### Your assignment
Would you write the data out once more, exactly as it is?

Collected data entries:
Segment Open

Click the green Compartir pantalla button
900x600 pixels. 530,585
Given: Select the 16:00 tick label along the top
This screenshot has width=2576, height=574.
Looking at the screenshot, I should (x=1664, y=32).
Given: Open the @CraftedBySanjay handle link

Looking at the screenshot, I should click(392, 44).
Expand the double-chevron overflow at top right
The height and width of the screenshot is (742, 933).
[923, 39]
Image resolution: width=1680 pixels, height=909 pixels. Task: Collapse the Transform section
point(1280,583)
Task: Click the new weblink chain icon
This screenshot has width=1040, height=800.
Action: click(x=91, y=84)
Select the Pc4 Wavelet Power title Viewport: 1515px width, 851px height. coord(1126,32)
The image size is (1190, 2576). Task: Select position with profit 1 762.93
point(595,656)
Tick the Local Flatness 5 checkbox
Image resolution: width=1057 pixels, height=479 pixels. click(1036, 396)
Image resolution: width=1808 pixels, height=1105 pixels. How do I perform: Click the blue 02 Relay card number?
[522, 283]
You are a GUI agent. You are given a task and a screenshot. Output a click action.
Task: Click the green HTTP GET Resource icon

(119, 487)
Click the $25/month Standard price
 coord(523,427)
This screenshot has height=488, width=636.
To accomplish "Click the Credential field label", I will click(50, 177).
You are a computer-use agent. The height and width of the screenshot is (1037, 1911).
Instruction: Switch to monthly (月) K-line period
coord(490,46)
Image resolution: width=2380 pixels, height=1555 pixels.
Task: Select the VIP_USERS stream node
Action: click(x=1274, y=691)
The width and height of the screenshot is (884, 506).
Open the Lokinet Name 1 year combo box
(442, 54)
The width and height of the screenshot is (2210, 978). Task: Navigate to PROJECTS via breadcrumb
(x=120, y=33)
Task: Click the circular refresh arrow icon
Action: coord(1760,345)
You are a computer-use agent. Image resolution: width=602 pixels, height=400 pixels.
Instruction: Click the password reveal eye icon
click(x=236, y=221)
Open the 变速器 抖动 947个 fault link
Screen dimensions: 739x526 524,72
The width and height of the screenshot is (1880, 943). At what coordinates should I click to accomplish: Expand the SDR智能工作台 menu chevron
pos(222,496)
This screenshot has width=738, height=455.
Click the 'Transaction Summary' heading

Segment Closed

### Response to this exercise
Click the green Compartir pantalla button
900x600 pixels. 530,585
Given: Select the 16:00 tick label along the top
This screenshot has width=2576, height=574.
Looking at the screenshot, I should (x=1664, y=32).
Given: Open the @CraftedBySanjay handle link

Looking at the screenshot, I should click(392, 44).
Expand the double-chevron overflow at top right
The height and width of the screenshot is (742, 933).
[923, 39]
Image resolution: width=1680 pixels, height=909 pixels. Task: Collapse the Transform section
point(1280,583)
Task: Click the new weblink chain icon
This screenshot has width=1040, height=800.
Action: click(x=91, y=84)
Select the Pc4 Wavelet Power title Viewport: 1515px width, 851px height. coord(1126,32)
The image size is (1190, 2576). Task: Select position with profit 1 762.93
point(595,656)
Tick the Local Flatness 5 checkbox
Image resolution: width=1057 pixels, height=479 pixels. click(1036, 396)
Image resolution: width=1808 pixels, height=1105 pixels. How do I perform: Click the blue 02 Relay card number?
[522, 283]
You are a GUI agent. You are given a task and a screenshot. Output a click action.
Task: Click the green HTTP GET Resource icon

(119, 487)
Click the $25/month Standard price
 coord(523,427)
This screenshot has height=488, width=636.
To accomplish "Click the Credential field label", I will click(50, 177).
You are a computer-use agent. The height and width of the screenshot is (1037, 1911).
Instruction: Switch to monthly (月) K-line period
coord(490,46)
Image resolution: width=2380 pixels, height=1555 pixels.
Task: Select the VIP_USERS stream node
Action: click(x=1274, y=691)
The width and height of the screenshot is (884, 506).
Open the Lokinet Name 1 year combo box
(442, 54)
The width and height of the screenshot is (2210, 978). Task: Navigate to PROJECTS via breadcrumb
(x=120, y=33)
Task: Click the circular refresh arrow icon
Action: coord(1760,345)
You are a computer-use agent. Image resolution: width=602 pixels, height=400 pixels.
Instruction: Click the password reveal eye icon
click(x=236, y=221)
Open the 变速器 抖动 947个 fault link
Screen dimensions: 739x526 524,72
The width and height of the screenshot is (1880, 943). At what coordinates should I click to accomplish: Expand the SDR智能工作台 menu chevron
pos(222,496)
This screenshot has width=738, height=455.
Click the 'Transaction Summary' heading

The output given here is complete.